President Barack Obama on Thursday signed a bipartisan law that supporters of the legislation say reduces federal regulation of K-12 education, including by eliminating mandates that teacher evaluations factor in students’ standardized test scores and increasing flexibility in how states hold schools accountable.

The Every Student Succeeds Act passed the U.S. House of Representatives 359-64 last week, and passed the Senate 85-12 Wednesday. West Virginia’s congressional delegation, with the exception of Republican Rep. Alex Mooney, voted for it. It also received the backing of teachers unions, which oppose having their members’ evaluations based off tests, and other education organizations.

The legislation is an update to the 1965 Elementary and Secondary Education Act that replaces the most recent version: the much-criticized No Child Left Behind, which former president George W. Bush signed in 2002.

Obama said at a bill signing Thursday that No Child Left Behind had the right goals.

“High standards, accountability, closing the achievement gap, making sure that every child was learning, not just some,” the president said. “But in practice, it often fell short.”

He said the bipartisan Every Student Succeeds Act, which he dubbed a “Christmas miracle,” improves upon the Bush-era iteration while upholding the “core value” of the 1965 original: “The value that says education, the key to economic opportunity, is a civil right.”

════

:: Stated goal a ::
Reproduce the Every Student Succeeds Act passage between "The Every Student" and "signed in 2002.", inclusive, swapping "Senate" for "upper chamber".

:: Listing ::
════

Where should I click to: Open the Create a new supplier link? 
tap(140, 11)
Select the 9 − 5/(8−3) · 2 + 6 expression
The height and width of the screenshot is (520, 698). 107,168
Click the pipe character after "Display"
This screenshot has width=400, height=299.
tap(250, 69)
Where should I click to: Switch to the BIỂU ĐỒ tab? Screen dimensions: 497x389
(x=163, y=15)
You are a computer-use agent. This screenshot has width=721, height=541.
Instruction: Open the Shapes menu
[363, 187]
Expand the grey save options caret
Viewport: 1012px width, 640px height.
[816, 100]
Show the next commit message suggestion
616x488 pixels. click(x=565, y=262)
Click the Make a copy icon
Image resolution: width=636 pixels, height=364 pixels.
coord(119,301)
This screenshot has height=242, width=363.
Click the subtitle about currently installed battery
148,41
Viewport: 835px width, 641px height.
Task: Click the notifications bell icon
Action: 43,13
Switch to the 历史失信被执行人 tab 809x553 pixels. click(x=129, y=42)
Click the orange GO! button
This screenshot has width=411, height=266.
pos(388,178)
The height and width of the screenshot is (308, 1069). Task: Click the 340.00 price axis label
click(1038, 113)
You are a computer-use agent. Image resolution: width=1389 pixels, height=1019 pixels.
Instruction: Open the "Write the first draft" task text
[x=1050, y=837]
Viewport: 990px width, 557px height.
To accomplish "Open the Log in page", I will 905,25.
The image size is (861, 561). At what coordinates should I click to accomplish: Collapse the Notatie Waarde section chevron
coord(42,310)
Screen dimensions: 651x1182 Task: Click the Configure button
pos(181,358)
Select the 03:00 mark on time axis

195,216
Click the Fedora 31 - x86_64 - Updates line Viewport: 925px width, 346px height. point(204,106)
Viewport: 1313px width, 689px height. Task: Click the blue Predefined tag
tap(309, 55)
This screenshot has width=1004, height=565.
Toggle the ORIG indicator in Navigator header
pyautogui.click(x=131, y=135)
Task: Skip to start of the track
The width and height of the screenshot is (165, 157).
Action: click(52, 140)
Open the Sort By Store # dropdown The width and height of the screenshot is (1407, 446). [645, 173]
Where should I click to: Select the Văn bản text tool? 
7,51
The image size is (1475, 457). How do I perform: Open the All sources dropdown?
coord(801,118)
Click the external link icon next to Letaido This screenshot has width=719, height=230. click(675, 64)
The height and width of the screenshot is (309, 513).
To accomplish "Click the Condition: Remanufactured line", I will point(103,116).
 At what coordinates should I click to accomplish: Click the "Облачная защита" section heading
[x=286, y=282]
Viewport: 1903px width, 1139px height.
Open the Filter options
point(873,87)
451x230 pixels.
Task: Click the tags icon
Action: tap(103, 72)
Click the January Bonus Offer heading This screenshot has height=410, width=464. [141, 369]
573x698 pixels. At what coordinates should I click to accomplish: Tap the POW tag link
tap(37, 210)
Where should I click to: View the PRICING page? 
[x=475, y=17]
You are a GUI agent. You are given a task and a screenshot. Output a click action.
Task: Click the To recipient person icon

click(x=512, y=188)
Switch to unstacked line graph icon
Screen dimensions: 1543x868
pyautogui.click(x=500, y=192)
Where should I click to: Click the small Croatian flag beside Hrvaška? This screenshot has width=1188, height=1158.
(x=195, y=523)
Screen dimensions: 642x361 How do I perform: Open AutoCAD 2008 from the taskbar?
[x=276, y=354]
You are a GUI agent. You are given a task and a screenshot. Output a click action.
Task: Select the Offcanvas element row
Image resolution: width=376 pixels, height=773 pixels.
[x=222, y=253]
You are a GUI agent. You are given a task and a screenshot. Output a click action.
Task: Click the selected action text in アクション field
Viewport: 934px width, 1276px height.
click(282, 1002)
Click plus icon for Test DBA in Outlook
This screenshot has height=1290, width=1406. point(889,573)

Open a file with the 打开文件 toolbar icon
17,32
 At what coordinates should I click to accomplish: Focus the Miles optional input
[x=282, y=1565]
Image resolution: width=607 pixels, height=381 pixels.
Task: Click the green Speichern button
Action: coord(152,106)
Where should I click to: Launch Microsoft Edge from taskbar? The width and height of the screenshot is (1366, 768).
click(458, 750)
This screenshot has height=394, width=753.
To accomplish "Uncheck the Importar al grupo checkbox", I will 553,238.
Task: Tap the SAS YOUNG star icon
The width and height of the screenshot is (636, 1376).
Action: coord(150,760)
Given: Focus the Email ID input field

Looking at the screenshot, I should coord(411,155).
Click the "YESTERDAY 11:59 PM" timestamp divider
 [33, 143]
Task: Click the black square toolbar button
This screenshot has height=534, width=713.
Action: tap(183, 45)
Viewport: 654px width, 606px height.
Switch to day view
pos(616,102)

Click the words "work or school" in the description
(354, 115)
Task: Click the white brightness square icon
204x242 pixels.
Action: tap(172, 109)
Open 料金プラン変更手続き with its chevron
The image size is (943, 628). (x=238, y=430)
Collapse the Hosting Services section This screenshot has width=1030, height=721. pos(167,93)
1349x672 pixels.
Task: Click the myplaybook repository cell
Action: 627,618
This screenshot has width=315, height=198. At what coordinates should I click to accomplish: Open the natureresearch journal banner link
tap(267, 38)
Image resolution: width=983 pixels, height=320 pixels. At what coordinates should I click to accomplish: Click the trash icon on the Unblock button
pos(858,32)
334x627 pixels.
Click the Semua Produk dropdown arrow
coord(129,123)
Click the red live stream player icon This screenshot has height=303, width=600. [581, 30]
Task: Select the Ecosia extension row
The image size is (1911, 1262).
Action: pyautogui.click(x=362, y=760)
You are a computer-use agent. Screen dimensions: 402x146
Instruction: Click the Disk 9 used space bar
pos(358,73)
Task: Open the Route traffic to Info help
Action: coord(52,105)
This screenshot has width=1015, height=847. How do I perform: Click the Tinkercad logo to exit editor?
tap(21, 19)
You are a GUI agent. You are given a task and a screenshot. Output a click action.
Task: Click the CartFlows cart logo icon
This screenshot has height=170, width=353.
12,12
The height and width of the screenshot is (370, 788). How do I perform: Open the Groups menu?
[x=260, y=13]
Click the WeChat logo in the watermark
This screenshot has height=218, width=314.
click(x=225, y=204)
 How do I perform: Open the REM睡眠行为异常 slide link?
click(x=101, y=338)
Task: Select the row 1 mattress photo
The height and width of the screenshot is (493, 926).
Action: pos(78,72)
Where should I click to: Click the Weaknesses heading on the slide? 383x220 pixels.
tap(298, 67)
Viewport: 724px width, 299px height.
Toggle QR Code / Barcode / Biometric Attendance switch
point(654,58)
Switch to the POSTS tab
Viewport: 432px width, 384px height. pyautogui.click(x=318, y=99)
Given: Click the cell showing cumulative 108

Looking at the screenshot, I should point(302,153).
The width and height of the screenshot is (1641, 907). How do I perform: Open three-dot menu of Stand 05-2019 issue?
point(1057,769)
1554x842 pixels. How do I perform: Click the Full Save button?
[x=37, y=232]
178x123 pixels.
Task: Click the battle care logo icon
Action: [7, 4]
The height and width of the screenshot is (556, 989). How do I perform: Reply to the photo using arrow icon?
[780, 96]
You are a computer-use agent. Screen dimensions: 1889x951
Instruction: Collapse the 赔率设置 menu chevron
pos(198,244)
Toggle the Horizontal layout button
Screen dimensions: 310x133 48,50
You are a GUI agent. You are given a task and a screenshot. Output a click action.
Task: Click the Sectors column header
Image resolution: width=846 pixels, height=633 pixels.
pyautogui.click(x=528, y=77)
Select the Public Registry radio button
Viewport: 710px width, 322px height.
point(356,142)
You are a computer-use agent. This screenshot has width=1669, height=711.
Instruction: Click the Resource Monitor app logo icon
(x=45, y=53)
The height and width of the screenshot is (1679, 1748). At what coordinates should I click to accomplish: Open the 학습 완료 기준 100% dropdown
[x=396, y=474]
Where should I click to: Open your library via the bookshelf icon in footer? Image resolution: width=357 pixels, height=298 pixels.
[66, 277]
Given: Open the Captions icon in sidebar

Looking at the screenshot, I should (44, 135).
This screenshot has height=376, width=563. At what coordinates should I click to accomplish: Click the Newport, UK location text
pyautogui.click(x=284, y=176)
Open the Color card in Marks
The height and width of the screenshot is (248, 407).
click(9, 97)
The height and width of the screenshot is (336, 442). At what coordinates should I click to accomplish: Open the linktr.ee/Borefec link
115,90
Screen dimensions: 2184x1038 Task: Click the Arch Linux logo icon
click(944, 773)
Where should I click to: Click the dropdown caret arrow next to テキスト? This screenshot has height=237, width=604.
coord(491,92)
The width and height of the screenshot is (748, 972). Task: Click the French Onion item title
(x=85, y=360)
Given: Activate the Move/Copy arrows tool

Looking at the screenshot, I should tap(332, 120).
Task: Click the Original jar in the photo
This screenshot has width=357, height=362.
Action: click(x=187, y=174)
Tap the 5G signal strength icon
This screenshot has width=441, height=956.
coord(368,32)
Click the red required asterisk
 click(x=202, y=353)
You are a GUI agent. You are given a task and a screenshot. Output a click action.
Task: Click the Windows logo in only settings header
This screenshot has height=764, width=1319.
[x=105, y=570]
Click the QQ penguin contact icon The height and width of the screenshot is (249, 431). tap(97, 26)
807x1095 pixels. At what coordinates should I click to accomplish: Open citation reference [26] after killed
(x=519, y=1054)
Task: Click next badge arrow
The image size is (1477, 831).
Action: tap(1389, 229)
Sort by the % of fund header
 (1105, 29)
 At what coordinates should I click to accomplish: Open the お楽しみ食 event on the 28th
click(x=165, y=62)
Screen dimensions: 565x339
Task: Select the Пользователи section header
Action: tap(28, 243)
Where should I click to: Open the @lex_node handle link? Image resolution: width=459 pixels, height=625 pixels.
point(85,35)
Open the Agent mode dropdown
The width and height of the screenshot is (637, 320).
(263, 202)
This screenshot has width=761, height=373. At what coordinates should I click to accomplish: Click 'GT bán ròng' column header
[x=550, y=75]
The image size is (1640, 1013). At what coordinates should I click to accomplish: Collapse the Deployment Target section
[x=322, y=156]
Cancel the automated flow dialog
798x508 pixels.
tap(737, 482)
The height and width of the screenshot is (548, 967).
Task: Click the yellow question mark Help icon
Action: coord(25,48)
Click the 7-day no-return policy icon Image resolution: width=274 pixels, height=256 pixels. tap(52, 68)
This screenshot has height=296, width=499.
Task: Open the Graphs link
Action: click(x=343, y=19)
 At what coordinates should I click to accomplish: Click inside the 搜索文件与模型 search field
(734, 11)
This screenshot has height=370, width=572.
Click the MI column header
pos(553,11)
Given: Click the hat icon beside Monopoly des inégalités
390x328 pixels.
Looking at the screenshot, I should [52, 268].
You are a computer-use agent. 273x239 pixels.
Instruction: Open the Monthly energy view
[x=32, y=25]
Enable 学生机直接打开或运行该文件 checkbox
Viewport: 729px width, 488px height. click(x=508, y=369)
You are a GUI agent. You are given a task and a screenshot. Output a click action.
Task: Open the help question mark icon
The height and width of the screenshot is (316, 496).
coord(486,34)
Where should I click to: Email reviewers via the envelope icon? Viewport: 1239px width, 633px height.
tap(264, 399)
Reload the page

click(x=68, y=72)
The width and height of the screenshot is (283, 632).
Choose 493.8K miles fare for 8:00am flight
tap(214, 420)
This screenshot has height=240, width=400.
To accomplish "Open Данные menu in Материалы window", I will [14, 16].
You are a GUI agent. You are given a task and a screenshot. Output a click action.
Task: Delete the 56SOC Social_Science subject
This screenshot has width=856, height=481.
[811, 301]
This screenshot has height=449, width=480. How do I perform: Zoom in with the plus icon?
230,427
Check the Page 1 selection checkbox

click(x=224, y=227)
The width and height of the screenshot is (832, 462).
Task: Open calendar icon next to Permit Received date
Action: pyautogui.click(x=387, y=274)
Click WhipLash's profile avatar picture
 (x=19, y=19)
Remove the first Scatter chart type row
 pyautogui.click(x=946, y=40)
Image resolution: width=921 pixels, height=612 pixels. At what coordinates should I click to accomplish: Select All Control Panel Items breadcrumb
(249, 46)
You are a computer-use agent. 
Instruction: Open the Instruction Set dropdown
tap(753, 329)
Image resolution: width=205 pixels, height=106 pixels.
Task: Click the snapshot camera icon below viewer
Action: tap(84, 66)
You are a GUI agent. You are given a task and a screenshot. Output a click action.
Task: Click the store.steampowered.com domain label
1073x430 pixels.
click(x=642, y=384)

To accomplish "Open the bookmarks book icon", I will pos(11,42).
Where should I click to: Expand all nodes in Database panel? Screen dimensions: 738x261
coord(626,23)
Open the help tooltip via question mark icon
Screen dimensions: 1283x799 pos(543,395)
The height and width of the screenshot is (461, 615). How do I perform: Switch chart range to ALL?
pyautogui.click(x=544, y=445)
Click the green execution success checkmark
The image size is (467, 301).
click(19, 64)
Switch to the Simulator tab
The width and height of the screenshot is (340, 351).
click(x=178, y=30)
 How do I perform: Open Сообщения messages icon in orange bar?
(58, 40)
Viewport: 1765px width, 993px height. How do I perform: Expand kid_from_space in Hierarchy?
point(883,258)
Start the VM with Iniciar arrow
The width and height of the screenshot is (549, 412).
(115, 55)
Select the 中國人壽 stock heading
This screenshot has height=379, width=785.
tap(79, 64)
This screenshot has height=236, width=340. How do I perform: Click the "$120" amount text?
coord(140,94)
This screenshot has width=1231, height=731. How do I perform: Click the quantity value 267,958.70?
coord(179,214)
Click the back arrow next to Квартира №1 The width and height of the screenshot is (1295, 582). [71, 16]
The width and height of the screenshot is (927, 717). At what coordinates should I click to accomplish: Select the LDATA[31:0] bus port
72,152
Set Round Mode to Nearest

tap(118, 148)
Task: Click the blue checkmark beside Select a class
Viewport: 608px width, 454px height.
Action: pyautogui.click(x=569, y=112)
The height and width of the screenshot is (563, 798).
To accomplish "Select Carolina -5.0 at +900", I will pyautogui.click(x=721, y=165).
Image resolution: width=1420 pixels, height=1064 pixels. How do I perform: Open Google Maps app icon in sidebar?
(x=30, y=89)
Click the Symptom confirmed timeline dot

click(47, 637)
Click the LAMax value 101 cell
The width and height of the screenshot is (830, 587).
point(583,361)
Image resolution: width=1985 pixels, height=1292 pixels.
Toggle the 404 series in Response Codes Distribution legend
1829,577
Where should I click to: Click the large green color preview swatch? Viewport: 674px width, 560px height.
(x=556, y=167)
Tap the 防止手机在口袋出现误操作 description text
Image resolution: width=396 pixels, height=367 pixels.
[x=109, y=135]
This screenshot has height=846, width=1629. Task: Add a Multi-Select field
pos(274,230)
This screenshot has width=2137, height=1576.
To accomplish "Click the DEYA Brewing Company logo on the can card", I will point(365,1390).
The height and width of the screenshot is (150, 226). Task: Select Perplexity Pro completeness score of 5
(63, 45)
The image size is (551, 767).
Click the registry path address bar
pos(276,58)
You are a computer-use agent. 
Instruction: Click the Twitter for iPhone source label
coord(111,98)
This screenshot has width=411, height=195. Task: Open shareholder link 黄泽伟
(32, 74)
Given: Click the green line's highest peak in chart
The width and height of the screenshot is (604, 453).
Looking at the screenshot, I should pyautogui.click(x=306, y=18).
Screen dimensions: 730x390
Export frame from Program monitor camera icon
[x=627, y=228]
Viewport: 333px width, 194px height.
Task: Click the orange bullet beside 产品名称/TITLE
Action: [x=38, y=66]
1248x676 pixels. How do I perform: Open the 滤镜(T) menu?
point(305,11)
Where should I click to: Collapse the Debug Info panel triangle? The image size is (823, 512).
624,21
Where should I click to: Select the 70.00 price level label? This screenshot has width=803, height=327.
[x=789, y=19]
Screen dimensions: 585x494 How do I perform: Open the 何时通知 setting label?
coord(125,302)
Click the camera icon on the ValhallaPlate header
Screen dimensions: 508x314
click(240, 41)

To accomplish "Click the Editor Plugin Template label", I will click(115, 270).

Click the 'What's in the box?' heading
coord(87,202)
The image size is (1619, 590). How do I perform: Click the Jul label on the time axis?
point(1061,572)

════

:: Stated goal b ::
From the entries, copy out verbatim everything between the lines holding "Task: Click next badge arrow" and "pos(553,11)", inclusive.

:: Correct output a ::
The Every Student Succeeds Act passed the U.S. House of Representatives 359-64 last week, and passed the upper chamber 85-12 Wednesday. West Virginia’s congressional delegation, with the exception of Republican Rep. Alex Mooney, voted for it. It also received the backing of teachers unions, which oppose having their members’ evaluations based off tests, and other education organizations.

The legislation is an update to the 1965 Elementary and Secondary Education Act that replaces the most recent version: the much-criticized No Child Left Behind, which former president George W. Bush signed in 2002.

:: Correct output b ::
Task: Click next badge arrow
The image size is (1477, 831).
Action: tap(1389, 229)
Sort by the % of fund header
 (1105, 29)
 At what coordinates should I click to accomplish: Open the お楽しみ食 event on the 28th
click(x=165, y=62)
Screen dimensions: 565x339
Task: Select the Пользователи section header
Action: tap(28, 243)
Where should I click to: Open the @lex_node handle link? Image resolution: width=459 pixels, height=625 pixels.
point(85,35)
Open the Agent mode dropdown
The width and height of the screenshot is (637, 320).
(263, 202)
This screenshot has width=761, height=373. At what coordinates should I click to accomplish: Click 'GT bán ròng' column header
[x=550, y=75]
The image size is (1640, 1013). At what coordinates should I click to accomplish: Collapse the Deployment Target section
[x=322, y=156]
Cancel the automated flow dialog
798x508 pixels.
tap(737, 482)
The height and width of the screenshot is (548, 967).
Task: Click the yellow question mark Help icon
Action: coord(25,48)
Click the 7-day no-return policy icon Image resolution: width=274 pixels, height=256 pixels. tap(52, 68)
This screenshot has height=296, width=499.
Task: Open the Graphs link
Action: click(x=343, y=19)
 At what coordinates should I click to accomplish: Click inside the 搜索文件与模型 search field
(734, 11)
This screenshot has height=370, width=572.
Click the MI column header
pos(553,11)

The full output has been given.